I listened to the speech David Milliband gave yesterday announcing his intention to stand for the Labour leadership in the coming contest -- if you can call anything a contest when there is only ever going to be one winner -- and felt a tiring sense of deja-vu about his words.
He is probably exactly what Labour needs to get elected to Government again. His Obama-ish rhetoric about humility and public service, and his declared plan to tour constituencies Labour didn't win talking to voters about the reasons why certainly sounded statesmanlike.

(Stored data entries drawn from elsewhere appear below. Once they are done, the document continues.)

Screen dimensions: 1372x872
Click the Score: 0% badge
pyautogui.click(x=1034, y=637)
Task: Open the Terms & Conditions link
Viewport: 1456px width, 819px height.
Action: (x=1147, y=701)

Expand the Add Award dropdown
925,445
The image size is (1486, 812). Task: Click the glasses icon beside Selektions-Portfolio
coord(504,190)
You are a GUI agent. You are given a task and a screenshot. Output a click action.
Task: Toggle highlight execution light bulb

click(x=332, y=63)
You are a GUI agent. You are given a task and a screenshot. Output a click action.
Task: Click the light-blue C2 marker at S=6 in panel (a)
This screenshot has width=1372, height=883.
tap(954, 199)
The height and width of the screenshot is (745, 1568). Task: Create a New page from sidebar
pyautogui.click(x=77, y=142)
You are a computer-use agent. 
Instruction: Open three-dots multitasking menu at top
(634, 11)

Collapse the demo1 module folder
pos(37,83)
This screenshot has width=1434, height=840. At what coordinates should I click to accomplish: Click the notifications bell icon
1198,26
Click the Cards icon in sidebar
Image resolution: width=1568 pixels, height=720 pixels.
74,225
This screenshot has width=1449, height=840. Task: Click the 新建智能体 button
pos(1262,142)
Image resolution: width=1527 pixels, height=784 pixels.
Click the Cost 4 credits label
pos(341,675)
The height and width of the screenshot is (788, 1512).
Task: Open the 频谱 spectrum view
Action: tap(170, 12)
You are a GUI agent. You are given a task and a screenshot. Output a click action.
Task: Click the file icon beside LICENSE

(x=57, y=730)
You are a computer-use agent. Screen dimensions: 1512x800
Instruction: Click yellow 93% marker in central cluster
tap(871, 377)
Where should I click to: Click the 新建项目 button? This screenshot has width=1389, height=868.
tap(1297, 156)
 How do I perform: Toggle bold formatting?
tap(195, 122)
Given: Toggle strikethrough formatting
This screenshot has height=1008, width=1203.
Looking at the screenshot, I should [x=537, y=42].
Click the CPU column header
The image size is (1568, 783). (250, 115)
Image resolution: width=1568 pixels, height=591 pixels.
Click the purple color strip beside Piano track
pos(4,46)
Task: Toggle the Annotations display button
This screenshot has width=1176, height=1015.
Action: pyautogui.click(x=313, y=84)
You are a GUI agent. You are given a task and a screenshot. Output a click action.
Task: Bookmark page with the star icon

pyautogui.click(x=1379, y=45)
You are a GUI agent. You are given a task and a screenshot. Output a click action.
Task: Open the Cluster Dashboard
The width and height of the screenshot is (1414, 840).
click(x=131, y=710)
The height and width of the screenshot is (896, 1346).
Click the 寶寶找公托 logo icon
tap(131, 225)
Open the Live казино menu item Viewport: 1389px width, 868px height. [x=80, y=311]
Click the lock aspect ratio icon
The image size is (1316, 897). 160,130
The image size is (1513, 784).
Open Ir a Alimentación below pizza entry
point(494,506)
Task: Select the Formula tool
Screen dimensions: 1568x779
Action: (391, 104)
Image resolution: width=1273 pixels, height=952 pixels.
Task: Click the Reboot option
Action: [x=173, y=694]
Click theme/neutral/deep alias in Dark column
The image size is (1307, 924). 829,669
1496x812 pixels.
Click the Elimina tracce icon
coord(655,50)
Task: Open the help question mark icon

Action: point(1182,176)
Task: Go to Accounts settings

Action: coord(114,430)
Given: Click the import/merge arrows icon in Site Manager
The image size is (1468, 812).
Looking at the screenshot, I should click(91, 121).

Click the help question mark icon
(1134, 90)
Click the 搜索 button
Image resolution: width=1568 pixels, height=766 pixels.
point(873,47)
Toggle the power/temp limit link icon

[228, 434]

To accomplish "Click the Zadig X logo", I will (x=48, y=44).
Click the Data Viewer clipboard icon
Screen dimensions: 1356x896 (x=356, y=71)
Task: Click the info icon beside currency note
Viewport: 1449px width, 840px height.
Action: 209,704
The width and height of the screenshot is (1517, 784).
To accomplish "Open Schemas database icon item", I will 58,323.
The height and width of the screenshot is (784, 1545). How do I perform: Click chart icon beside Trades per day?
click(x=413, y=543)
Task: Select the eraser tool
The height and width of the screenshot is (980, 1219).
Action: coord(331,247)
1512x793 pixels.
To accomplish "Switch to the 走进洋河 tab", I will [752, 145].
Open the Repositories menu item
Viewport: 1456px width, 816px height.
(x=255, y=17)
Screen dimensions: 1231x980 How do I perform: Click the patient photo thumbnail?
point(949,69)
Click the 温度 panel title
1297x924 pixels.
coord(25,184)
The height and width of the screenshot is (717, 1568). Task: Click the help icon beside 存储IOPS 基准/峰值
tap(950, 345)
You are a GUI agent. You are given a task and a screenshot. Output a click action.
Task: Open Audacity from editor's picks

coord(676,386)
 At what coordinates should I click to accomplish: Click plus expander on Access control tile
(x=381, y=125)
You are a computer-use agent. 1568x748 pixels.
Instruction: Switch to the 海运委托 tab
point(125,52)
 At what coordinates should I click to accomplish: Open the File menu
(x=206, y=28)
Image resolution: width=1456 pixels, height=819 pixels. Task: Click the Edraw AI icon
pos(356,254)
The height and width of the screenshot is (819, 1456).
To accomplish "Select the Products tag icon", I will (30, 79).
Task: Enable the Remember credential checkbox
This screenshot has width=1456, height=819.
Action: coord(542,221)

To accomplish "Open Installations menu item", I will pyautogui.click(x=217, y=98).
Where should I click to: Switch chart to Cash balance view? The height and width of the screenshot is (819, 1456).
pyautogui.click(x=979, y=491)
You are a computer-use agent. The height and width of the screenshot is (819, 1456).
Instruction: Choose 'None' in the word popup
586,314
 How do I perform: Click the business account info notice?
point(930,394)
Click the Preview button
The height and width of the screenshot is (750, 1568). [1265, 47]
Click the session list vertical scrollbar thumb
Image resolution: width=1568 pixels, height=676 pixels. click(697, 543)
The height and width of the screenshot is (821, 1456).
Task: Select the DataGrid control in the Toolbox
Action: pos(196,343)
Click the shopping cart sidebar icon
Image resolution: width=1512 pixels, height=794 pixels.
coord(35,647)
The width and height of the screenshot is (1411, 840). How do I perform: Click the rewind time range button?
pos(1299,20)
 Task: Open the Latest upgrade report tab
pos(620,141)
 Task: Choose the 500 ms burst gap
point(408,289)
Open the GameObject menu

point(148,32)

But haven't we, or at least I, been here before? Yes: in '83/'84, under Neil Kinnock, after Michael Foot stood on principle rather than pragmatism and Labour was hammered by Margaret Thatcher, and then in '93 or '94, whenever it was Tony Blair stood for the leadership. Kinnock made Labour electable again, somewhat to the cost of his own principles and trade unionism, and Blair (and Brown) did some wonderful things and some very bad things; but I questioned, listening to Milliband talk, whether I had the stomach to go through the whole rebranding-of-Labour process again.
Rebranding, after all, is what it is, even in terms of the policy changes. The exercise is to find a way to re-sell Labour to the country, as if it were a bar of soap or an energy drink. And unlike Kinnock (who I came eventually to admire) I do not imagine this Labour leader --we'll pretend we don't know it's David Milliband -- will need to be overdramatic in any changes he makes, unless he is to move Labour even further to the right. The manifesto that Labour stood on this time was a reasonable one, with the exception of the PR blunder their National Insurance policy proved to be. If they'd stroked the press barons and Gordon Brown had been smarmier and less funereal they might have won.
Perhaps I'm suffering from post-Election ennui. Or perhaps I'm just getting too old. I have, after all, been a political junkie for a very, very long time now.